Impact on Construction Sector

The face of the Indian production industry, which changed into already suffering with terrible
control and a loss of monitoring of its labour force, misplaced its critical rein absolutely as
COVID-19 unfold throughout the sector in April 2020
The Pandemic disrupted the price chain gadget in numerous factors and scales. Construction
material availability and cost inflation have become farther more important issues. The loss
of well-timed execution because of lockdowns contributed to value overruns, giant delays or
even the cancellation of tasks. The cancellation and stalling of tasks without delay impacted
the MSMEs (micro, small and medium enterprises), a lot of which had been compelled to
shut-down, save costs or cut down on operations. This have become mainly stressful for the
reason that production quarter frequently accommodates small-scale specialty production
corporations and layout studios. In the midst of the pandemic fuelled chaos of this already
hard to view and hard-to-manage industry, client sentiments fell, and the sector's demand-
intensive nature introduced additional stress.

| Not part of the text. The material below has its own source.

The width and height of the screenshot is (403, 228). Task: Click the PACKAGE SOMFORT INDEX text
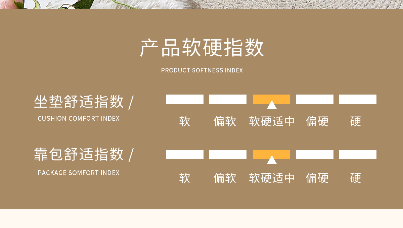tap(79, 173)
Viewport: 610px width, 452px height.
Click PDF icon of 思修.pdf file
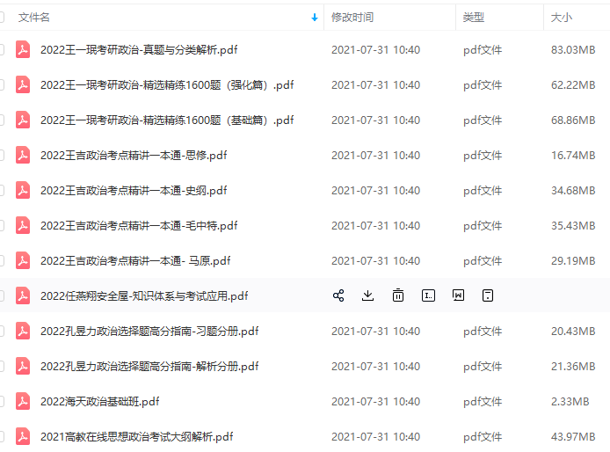click(x=23, y=155)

The Reason for this is described with the following points below:

Supply chain management


The supply chain has been disrupted in various ways in different parts of the world.
Various construction materials are necessary but for the pandemic these do not reach the site
from the outside which hinders the construction work. The various materials that come from
different factories in the country or abroad through different vehicles for construction work,
these things could not come. Not all vehicles can come to the sites thus due to the lack of the
required materials, so work is stopped. Not only has this shut down the construction industry,
but it has also damaged the livelihoods of those who transport these items in vehicles, and the
factories that produce all of these materials are also losing a lot of money because they don't.
are not sold.
Transportation problem
All transportations in the country have been disrupted due to lockdown in all parts of the
country. That’s why no materials are arriving in the construction sector and no workers are
able to come to work from their home. That’s why the work has stopped.

Labor shortage
First, workers cannot get to their workplace because the transportation system is completely
closed. Second, the disease is caused by viral infection, so workers are more likely to spread
the disease when they come into contact with each other. Therefore, many workers do not
want to come to work. In addition, it is not possible to make workers work without any
protection.

Financial problem
The companies do not make any profit due to the interruption of work in the companies and
on the contrary they suffer more losses and not only the company loses money but also all the
suppliers who provide the necessary materials for several companies to use in the
construction industry, all of these suppliers also suffer huge losses.Since the company closed,
the supply chain has been shut down and factories that produce goods have stopped
production, causing many losses. In addition, due to the non-sale of factory-made products
and the closure of the construction sector, the government is not able to collect the
appropriate taxes from all of these places, which has a direct impact on the country's GDP
and when the country's GDP falls, affects the world economy.

Unemployment
Companies are suffering enormous economic losses as a result of this lockdown. This is why
companies are unable to pay their employees adequately and the company is laying off many
workers. Because of this, many jobs were ripped off. Their families are also going through
many hardships due to the loss of their jobs.In short, a worrying situation arose.